# Magnuson 2300 pics



## SWGOAT (Nov 9, 2010)

Took some pics of new Magnuson 2300 install in my 05. Installed MSD coil racks on stock valve covers too. Sorted out the plumbing and wiring, here are some pics


----------



## gflo917 (Mar 8, 2012)

nicely done... looks pretty sick cleaned up like that...


----------



## poof1887 (Sep 21, 2010)

Y did u decide to stick with the volant intake and not go with an OTR?


----------



## SWGOAT (Nov 9, 2010)

Volant intake was on N/A set up, thinking about a Svede Speed OTR and 2.85 pulley. I would need to retune, so maybe later this year. Volant intakes still make good power, this set up makes 526/489 and I like the sound.


----------



## Kelly-05 (Feb 11, 2012)

Very nice. Looks super clean.


----------



## The Stamped (Aug 16, 2011)

My god. Don't wanna run into you on the streets!


----------



## DementedSix0 (Oct 13, 2010)

I would like to see a Svede intake on a blower. Looks good I'm looking to do a TVS 2300 build in the future (money allowing) LOL. How does it drive?


----------



## SWGOAT (Nov 9, 2010)

I am looking into a Svede install, plumbing might be interesting/hood clearance issues. If your thinking about an install, get new motor mounts.
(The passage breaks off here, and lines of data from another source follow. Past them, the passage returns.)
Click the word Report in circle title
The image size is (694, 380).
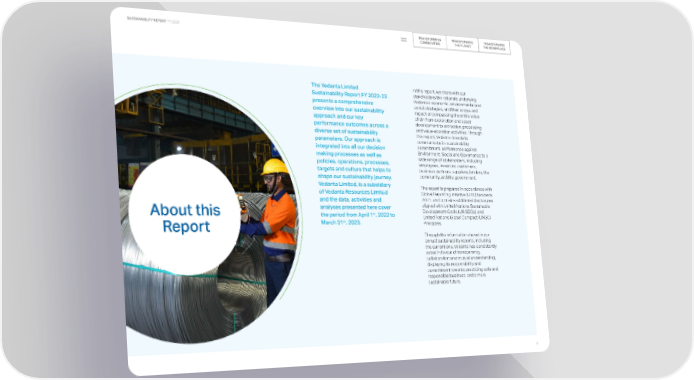[x=186, y=226]
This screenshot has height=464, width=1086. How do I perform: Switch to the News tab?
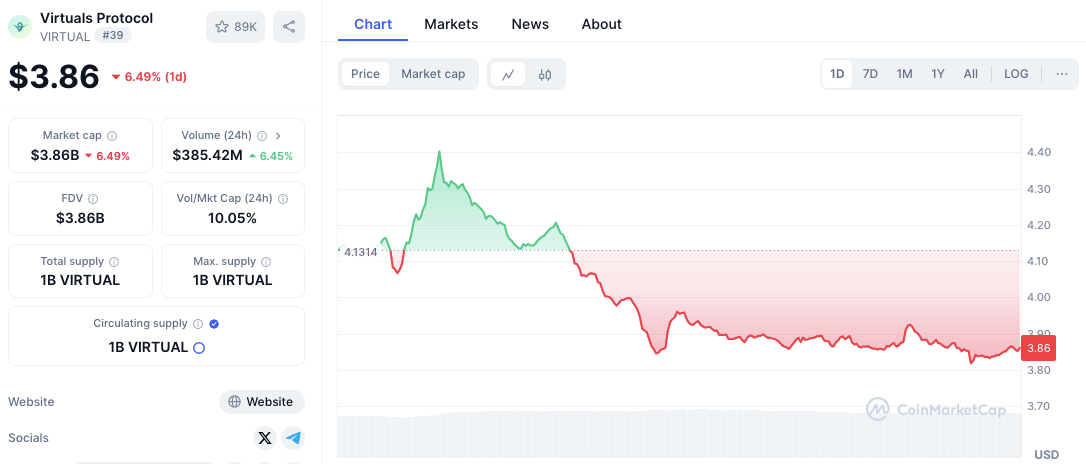530,24
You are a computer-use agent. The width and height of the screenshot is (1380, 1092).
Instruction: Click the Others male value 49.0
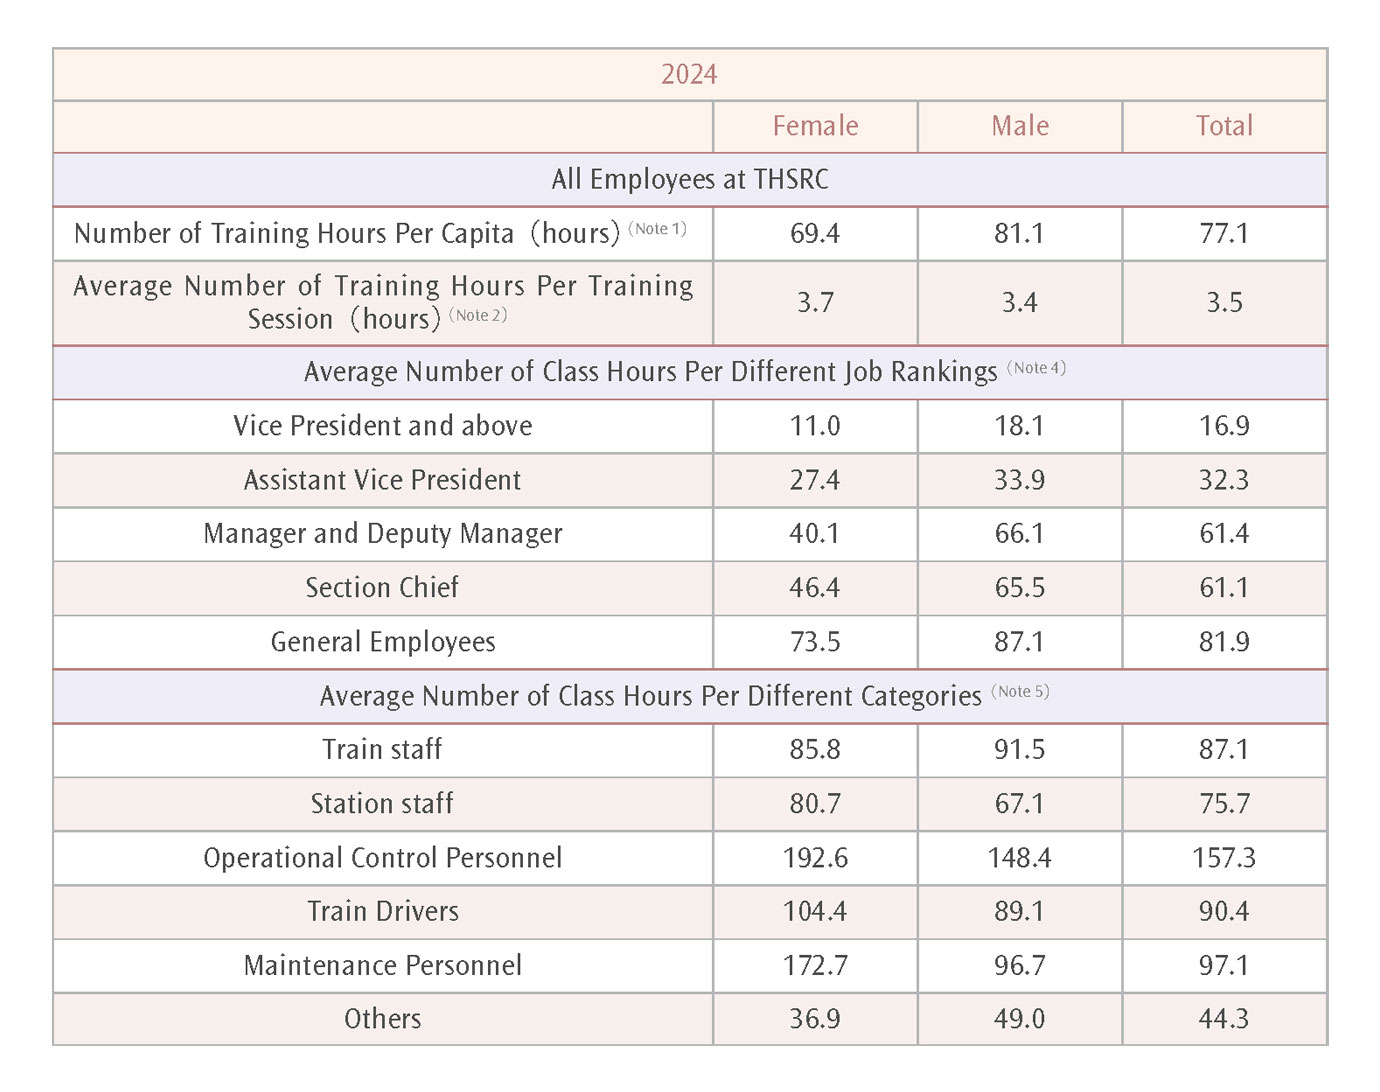(x=1019, y=1019)
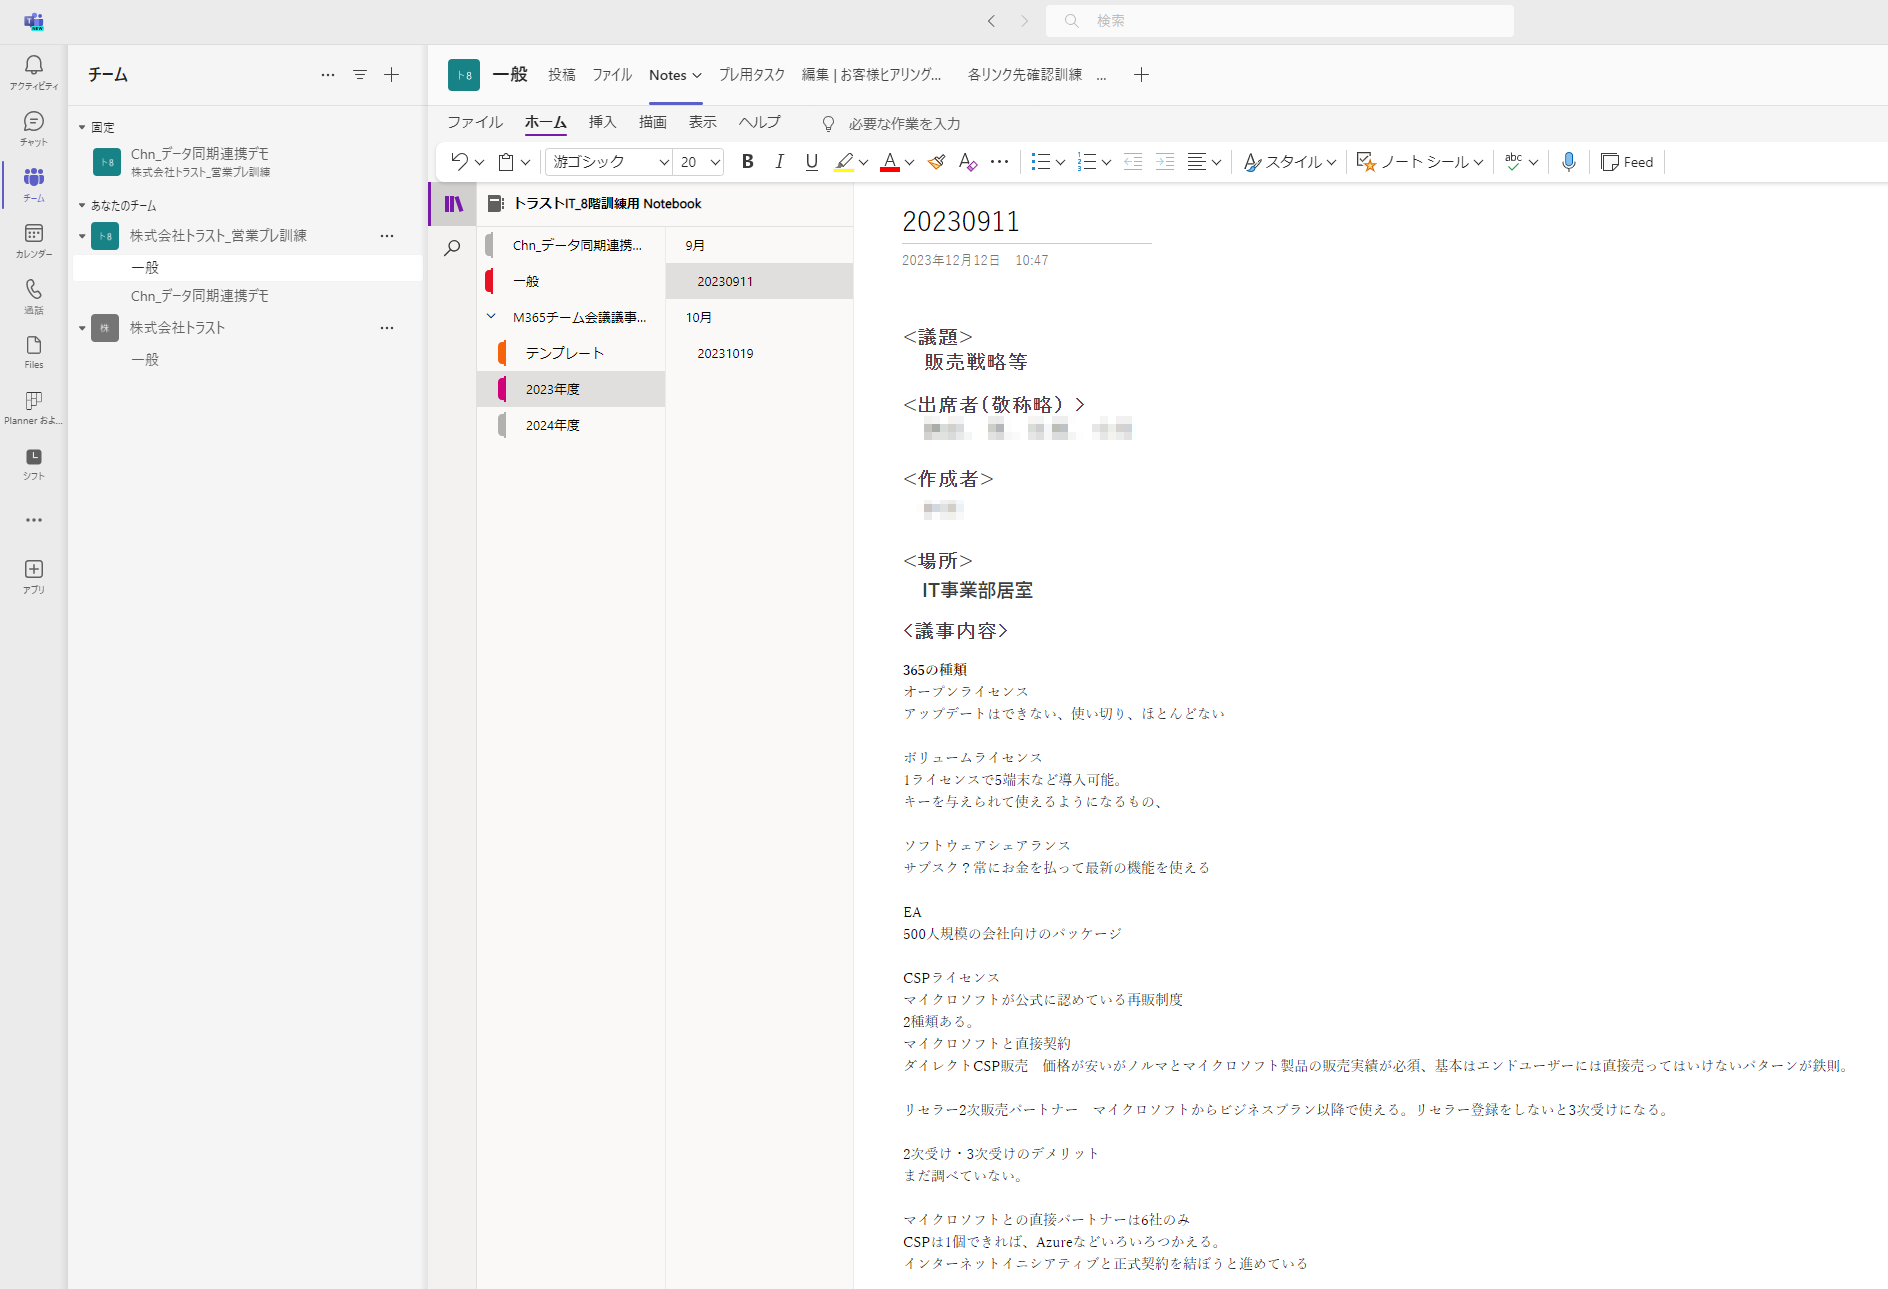Open the Calendar app in the sidebar
The width and height of the screenshot is (1888, 1289).
34,240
I went with poly mounts, short version for strut bar clearance and stock pulley/hood clearance. I have an after market hoodliner and have a good fit to hood. I did trans mount mod and installed diff insert and bags. Unbelievable torque in any gear, I am currently traction limited, 1st and 2nd gear. Pulls hard 60 to 130 and is daily drivable. Clutch will be next upgrade.


----------



## DementedSix0 (Oct 13, 2010)

Nice yeah those Svede hardly fit a stock hood, you may want to look at a VFN cowl hood if you were thinking about going down that road. Are you stock bottom end? and thanks for the pointers, really makes me want get a 2300 asap. lol


----------



## dustyminpin (Jun 19, 2006)

Jealous. Nicely done.


----------



## Northeast Rod Run (Oct 29, 2008)

looks like fun to me


----------